Габриэль шагнул к ней и обнял почти до боли. И в тот же миг распахнул все шесть крыльев, отрываясь от земли. Вельзевул закрыла глаза, уткнувшись ему в шею, и щелкнула пальцами, делая их обоих невидимыми. Ей нравилось давно забытое чувство полета: крыльев у Вельзевул не было с падения, потому что все пали на землю, а она — в кипящую лаву, где перья мгновенно вспыхнули и растворились, а сама она стала бесплотным духом. В виде особого благоволения Люцифер воссоздал ее, но крылья — дар Бога, потому их он ей не вернул. Теперь Вельзевул оборачивалась роем насекомых, а если была с Габриэлем, то обнимала его за плечи и, закрывая глаза, пыталась представить, что это ее собственный полет. В аду было худо с воображением.
Они приземлились перед заброшенным заколоченным особняком где-то в лесу.
— Ты уже был здесь? — спросила Вельзевул, разжимая руки и взяв Габриэля за руку.
— Мы были здесь, — ответил Габриэль. — Начало восемнадцатого века, — напомнил он.
— Это… это наш менор? — Вельзевул роем просочилась сквозь трещину в двери, за несколько секунд облетела весь дом, воплотилась на широкой лестнице, где ее ждал архангел. — Здесь никого не было после нас.
— Все дороги заросли травой, — отозвался Габриэль, облокачиваясь на широкие мраморные перила. — В тот самый день, когда ты ушла отсюда.
— У меня была война, — Вельзевул пожала плечами, подходя ближе и разводя на нем в стороны полы пальто, спуская его до локтей и разрывая до пояса свитер.

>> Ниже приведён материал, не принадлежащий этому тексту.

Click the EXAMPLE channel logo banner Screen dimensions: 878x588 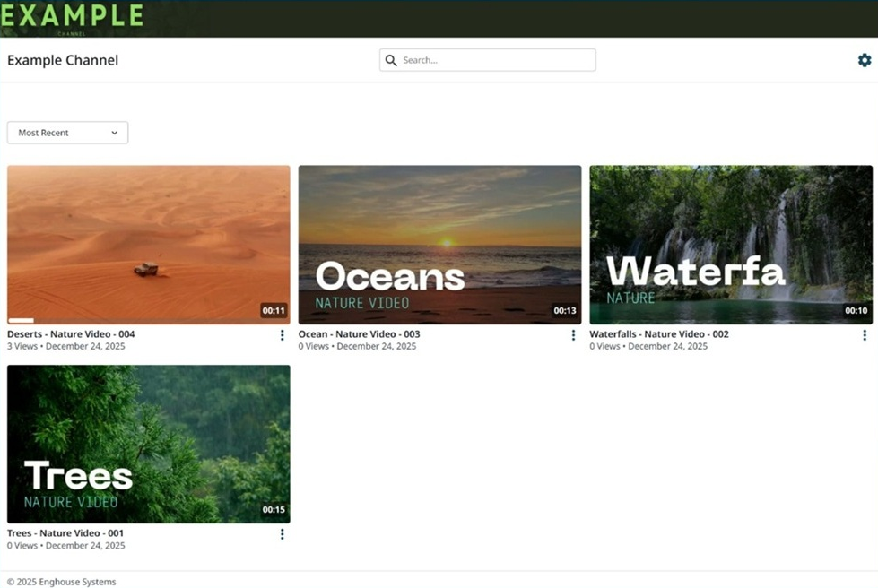(72, 16)
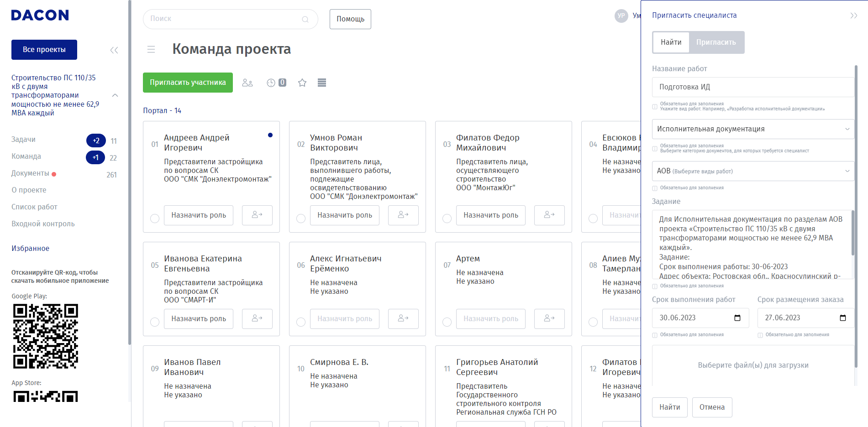
Task: Close invite panel with double-arrow icon
Action: (853, 16)
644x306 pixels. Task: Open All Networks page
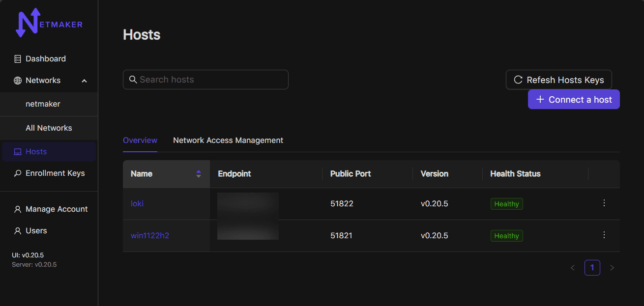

— У нас обоих она была, — Габриэль произнес это так равнодушно, словно Вельзевул не проводила сейчас руками по его груди, не касалась губами ключицы. — Ты могла бы предупредить.
— Ты и так знал, — шепнула Вельзевул, пригибая его голову вниз, и долго поцеловала в губы.
— Но ты сделала бы вид, что доверяешь.
— Зачем? Я не доверяю.
Габриэль махнул рукой, и Вельзевул отбросило на второй лестничный пролет, прибило к ступеням. Она попыталась встать, но словно чудовищная тяжесть придавила ее к мрамору, даже головы не поднять. Габриэль медленно подошел и опустился на колени над ней, уперся рукой в ступеньку возле лица Вельзевул и наклонился, касаясь ее губ своими.
— Правильно делаешь.
Вельзевул зарычала, почувствовав, как вся одежда на ней растворяется. Издевательски по одной вещи, впрочем, обнаженной она чувствовала себя даже комфортнее; гораздо сильнее раздражало, что он ее ни разу не поцеловал, только касался, а стоило ей податься навстречу, как тут же отстранялся.
Габриэль опустился на нее всем телом, прижав к холодным ступеням.
— Больно! — ахнула Вельзевул, зажмурившись.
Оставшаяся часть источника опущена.